VILLA SAN GIOVANNI (Reggio Calabria), lunedì 15 luglio ► (di Piero Lotito) Se nella vicina Reggio Calabria hanno chiuso lo storico Teatro Siracusa, il più antico della città (1922), dove hanno recitato Memo Benassi e Angelo Musco, Ruggero Ruggeri, Macario, Wanda Osiris, e se oggi nella gloriosa sala si vendono capi d’abbigliamento, appesi a file di grucce disseminate in platea e in galleria tra le sopravvissute poltroncine, se tutto questo nel capoluogo è purtroppo una realtà, volete che funzioni un palcoscenico a Villa San Giovanni, il piccolo e affollato centro di sbarco-imbarco tra Sicilia e continente, dove, nonostante il brulicante movimento, non esiste nemmeno un pronto soccorso?
Eppure…
Eppure, a Villa San Giovanni, nell’uniforme agglomerato di case che si estende parallelo alla riva dello Stretto, lungo la statale 738, un palcoscenico esiste, è vivo e propone un cartellone sempre vario, moderno. E le sue 64 poltrone di velluto rosso sono quasi sempre tutte occupate.
È il Teatro Primo, sorto a Villa nel 2013 in un garage di via delle Filande, a due passi dal Municipio. L’inaspettato nasce il più delle volte dai giovani. Anche qui furono due giovani, Silvana Luppino, diplomata all’Accademia d’arte drammatica della Calabria (Palmi), e il regista Christian Maria Parisi, a mettere nel 2008 a disposizione dei coetanei calabresi la loro passione per il teatro, organizzando corsi di recitazione in giro per la provincia e infine provando a mettere in scena, in un capannone della stessa Reggio, un testo del drammaturgo catanese Enzo Consoli. Un successo.
Poi, Silvana e Christian presero la decisione di trasferirsi a Villa San Giovanni, e s’imbatterono nel polveroso garage. Vi sarebbe uscito un teatro? Chiesero un parere allo scenografo di buona fama Aldo Zucco (lavora anche per il teatro lirico e la televisione), il quale squadrò il disarticolato spazio posto ad angolo al piano terra di un condominio e, dopo aver riconosciuto ai due “sognatori” una buona dose di follia, emise il suo giudizio: quel posto era un buco, ma un teatro poteva venirne fuori, ci avrebbe pensato lui. Oggi, la minuscola sala ospita laboratori di dizione e recitazione, saggi e stage di danza, concerti, rassegne cinematografiche. Una breccia è aperta nella difficile realtà villese e oltre, anche nella sponda siciliana.
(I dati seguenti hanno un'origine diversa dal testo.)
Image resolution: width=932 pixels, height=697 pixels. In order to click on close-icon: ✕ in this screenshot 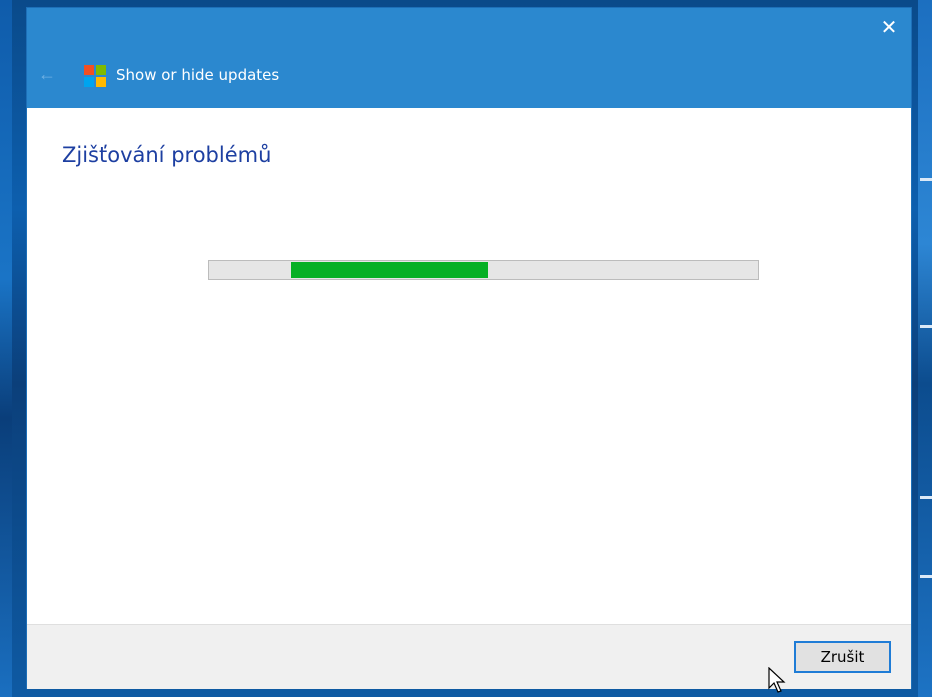, I will do `click(889, 28)`.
Un’impresa coraggiosa, si sa, spesso incrocia altre scommesse, altre sorprese.
A Villa San Giovanni, questo luogo così prossimo al fatale gioco di specchi tra Scilla e Cariddi, e che deve veramente possedere una misteriosa forza di attrazione, è venuto a vivere da qualche tempo anche un attore francese, Dimi de Delphes, allievo in madrepatria di Robert Hossein, il famoso Joffrey de Peyrac nel ciclo di Angelica e interprete di innumerevoli altre pellicole. Nato a Laon, cittadina del nord della Francia, attratto ben presto dalla lingua e dalla cultura italiana, Dimi venne nel 1973 nel nostro Paese, completando la sua formazione artistica alla Scuola d’arte drammatica del Piccolo Teatro e lavorando anche con Carmelo Bene e Paola Borboni. Rientrato nel 1988 in Francia, a Grasse, sulla Costa Azzurra, fondò l’Ecole de Théâtre “Gérard Philipe” e la Compagnie du Nouveau Regard. Non ritrovandosi nei panni del sedentario, Dimi de Delphes, preso da furore di esplorazione come in un anelito “missionario”, cominciò poi a girare per il mondo, dal Perù all’India e all’Africa, qui impegnandosi contro la mutilazione sessuale e i matrimoni di bambine, e sempre, intanto, pensando al teatro.
Tornato in Italia nel 2018, ha trovato nella Calabria il suo luogo di elezione: insegna alla Scuola di recitazione di Cittanova, recita, legge, sceneggia, scrive poesie. Un vulcano. Non sarà per questo che ha scelto di vivere a Villa San Giovanni, guardando ora l’Etna ora Stromboli? E poteva non collaborare con i due pionieri del Teatro Primo? Nell’ex garage realizza regie, letture, conduce workshop legati a tecniche di rilassamento e recitazione. «Prestò affitterò la mia casa in Francia – dice con la sua bella voce appena venata di timbro francese -, la scelta è ormai fatta: vivere per il teatro in Italia, sullo Stretto, di fronte alla Sicilia e con i piedi piantati in Calabria». Poi dicono che il teatro rischia di morire.